Joona crosses the narrow street between the parked motorcycles and walks over to him.
‘As you might have noticed, I had a real sinking feeling when I realised I might’ve made a big mistake,’ Bondesson says after a moment or two.
‘Everyone makes mistakes.’
‘But I had my doubts even then.’
‘When?’
Bondesson straightens his arm and drops the butt of his cigarette into the storm drain.
‘We turn our backs on the present and travel back three and a half years, tick, tick, tick,’ he continues. ‘It’s high summer, the first week in July, and the station is like a ghost town .?.?. We get a call from Lund, so I jump straight in the car and drive down there, through the bright night .?.?. A woman – and I still remember her name, Lucia Pedersen – has been murdered in her own home, a small timber-framed house in Håstad .?.?. Killed by a single axe blow to the neck.’
‘I remember the case.’
‘Lucia was in the kitchen, opening a delivery from the pharmacy, when she was attacked from behind. The blade hit the right side of her neck, severing the fifth cervical vertebra from the sixth. She dropped like a rock, dead before she even hit the floor.’
Bondesson lights another cigarette and draws the smoke deep into his lungs. He then exhales, picks a fleck of ash from his lower lip and continues.
‘The killer had taken the axe from the chopping block in the woodshed and left it in the sink. There were no prints. They’d cleaned the shaft with some sort of alkaline solution.’
‘You saw a perpetrator who didn’t take the murder weapon to the scene, who knew there was an axe in the shed.’
‘She’d had a number of affairs.’
‘A clear motive.’
‘The prosecutor’s case was built on circumstantial evidence,but it held up in both the district court and the court of appeal,’ Bondesson tells him. ‘Lucia’s husband, Gerald Pedersen, swore he was innocent, but he was sent down for twenty years. And their daughter was handed over to social services and placed in foster care.’
‘I know you’re wondering whether the Widow might have killed Lucia, but what was it that gave you doubts back then?’
‘When he was twelve, Gerald Pedersen and his friends built a pretty powerful pipe bomb, and he lost his right hand .?.?. But the attacker was right-handed.’
‘That sort of thing isn’t usually easy to determine.’
‘No, you’re right .?.?.Theoretically, he could’ve done it, but he would have had to swing the axe in some sort of high backhand .?.?. No one would do that in a thousand years, but sure.’
‘You didn’t have any other suspects?’
Bondesson taps the ash from his cigarette.
‘The killer took the jewellery Lucia was wearing, too. A gold cross on a chain, two diamond earrings and a small silver stud with a freshwater pearl that she wore in her bellybutton. But they hadn’t searched the house, hadn’t touched any of her other jewellery in the bathroom.’
‘So the idea that it was a robbery gone wrong was ruled out?’

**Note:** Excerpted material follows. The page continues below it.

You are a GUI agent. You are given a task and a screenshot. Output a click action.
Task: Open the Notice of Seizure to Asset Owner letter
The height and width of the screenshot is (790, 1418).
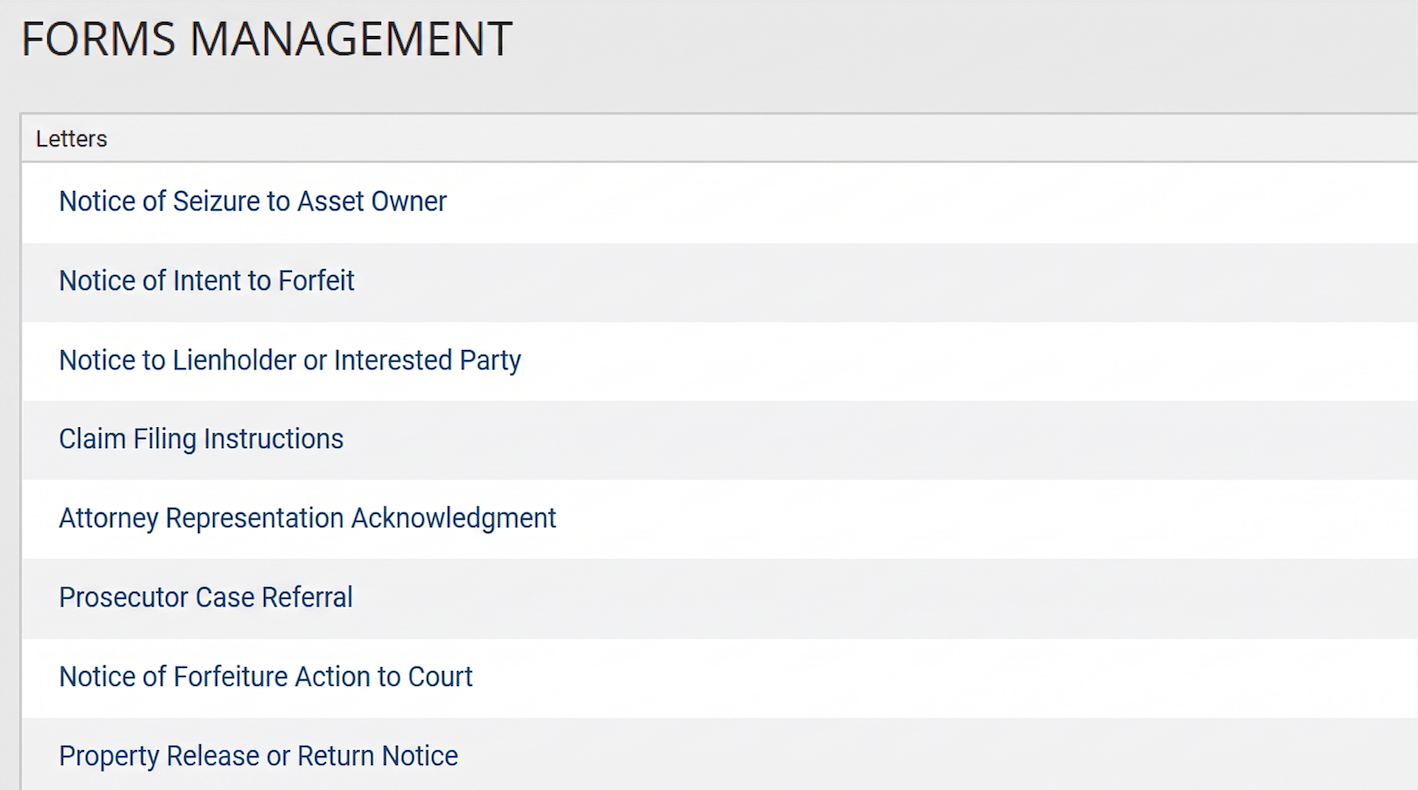(x=252, y=201)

‘The prosecutor thought it was an act of jealousy, that it was Gerald’s way of taking back everything he’d given Lucia over the years .?.?. None of it was recovered when we searched the place, so the theory was that he’d tossed them out of the car window as he drove away.’
‘There’s a certain logic to that.’
‘Yeah, but what ultimately did for him was the kid,’ says Bondesson.
‘The kid?’
‘The killer gave the girl her asthma inhaler.’
‘How do we know that?’
‘Lucia had bought her a new one, and the box from the pharmacy was lying in the pool of blood. The ibuprofen, hand cream and tampons were still inside, but the killer had taken out the inhaler, opened it and left it beside the girl in her cot before fleeing the scene.’